Resolving the Burden of Low Back Pain in Military Service Members and Veterans: A Multi-Site Pragmatic Clinical Trial (RESOLVE Trial)
Shawn Farrokhi, PT, DPT, PhD
Christopher Dearth, PhD
Elizabeth Russell Esposito, PhD
Institution: DoD/VA Extremity Trauma and Amputation Center of Excellence (EACE), Walter Reed National Military Medical Center (WRMMC)
Institute Providing Oversight: Department of Defense (DoD)

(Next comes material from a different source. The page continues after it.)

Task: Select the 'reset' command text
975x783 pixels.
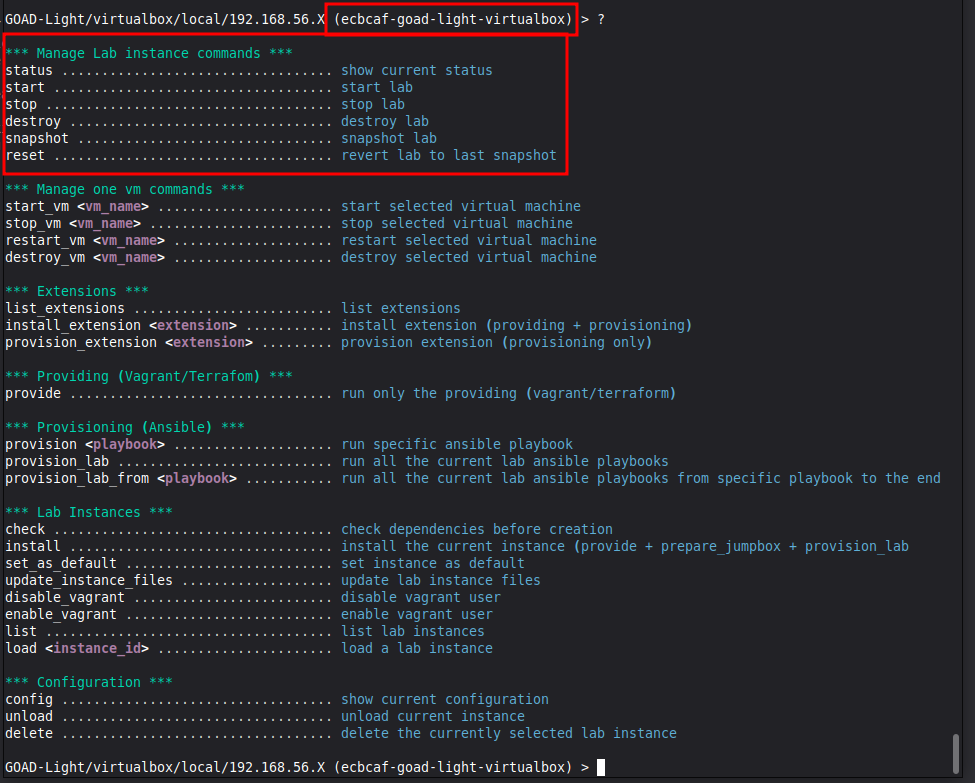Action: pos(25,156)
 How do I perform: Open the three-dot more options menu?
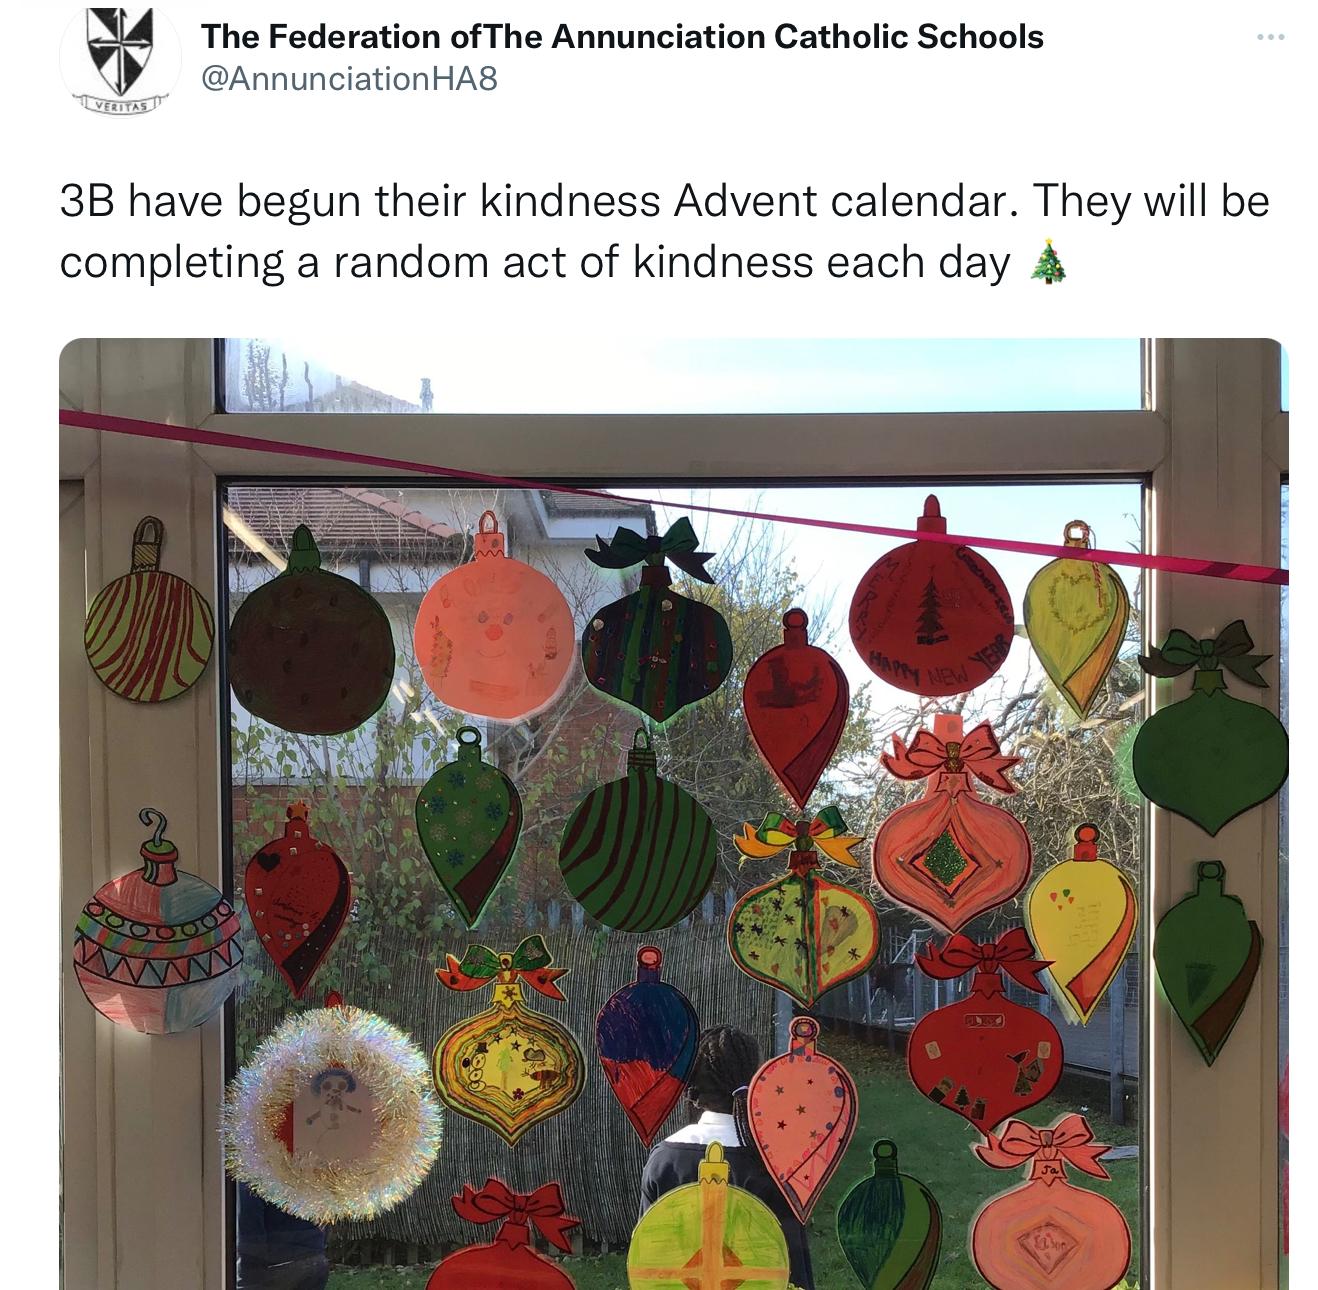tap(1270, 37)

Trial Status: Currently in planning.
Low back pain (LBP) is a prevalent health condition among U.S. military Service Members, placing a substantial burden on the military healthcare system and adversely impacting operational readiness. U.S. military Veterans, like their active duty counterparts, are also at great risk for LBP and long-term disability. Given the current lack of effective treatment strategies, the rates of medical imaging, injections, opioid use, and surgical interventions for LBP have been on the rise over the past decade, increasing the overall cost of LBP care for the Departments of Defense (DoD) and Veterans Affairs (VA). These combined results, spanning multiple decades, highlight the need for healthcare providers and researchers who specialize in helping military Service Members and Veterans to work together to establish effective treatment approaches for LBP. To this end, physical therapy care that is consistent with recommendations by the published Clinical Practice Guidelines (CPG) has been advocated as an effective first line of treatment for patients with LBP. However, CPG adherence rates in physical therapy practice consistently remain low (≈50%) due to physical therapy providers’ lack of awareness, low self-efficacy, or the inability to overcome the inertia of previous practices. The proposed study is a pragmatic, physical therapist cluster randomized, controlled trial that will compare an active CPG implementation model to the current usual physical therapy care in Service Members and Veterans with LBP. Patients will include 4,672 Service Members and Veterans with LBP who are treated at 5 major DoD and VA medical centers. The specific aims of this project are to evaluate the effectiveness of an active CPG adherence strategy utilizing an education/audit/feedback model with specific training in psychologically-informed physical therapy as compared to usual care for 1) decreasing pain and improving disability, 2) reducing medical resource utilization and analgesic medication use over 12-months, and 3) determining the predictors of successful outcome in Service Members and Veterans with LBP receiving physical therapy. This trial will provide the framework necessary for widespread dissemination and implementation of physical therapy CPG recommendations across the DoD and VA physical therapy clinics.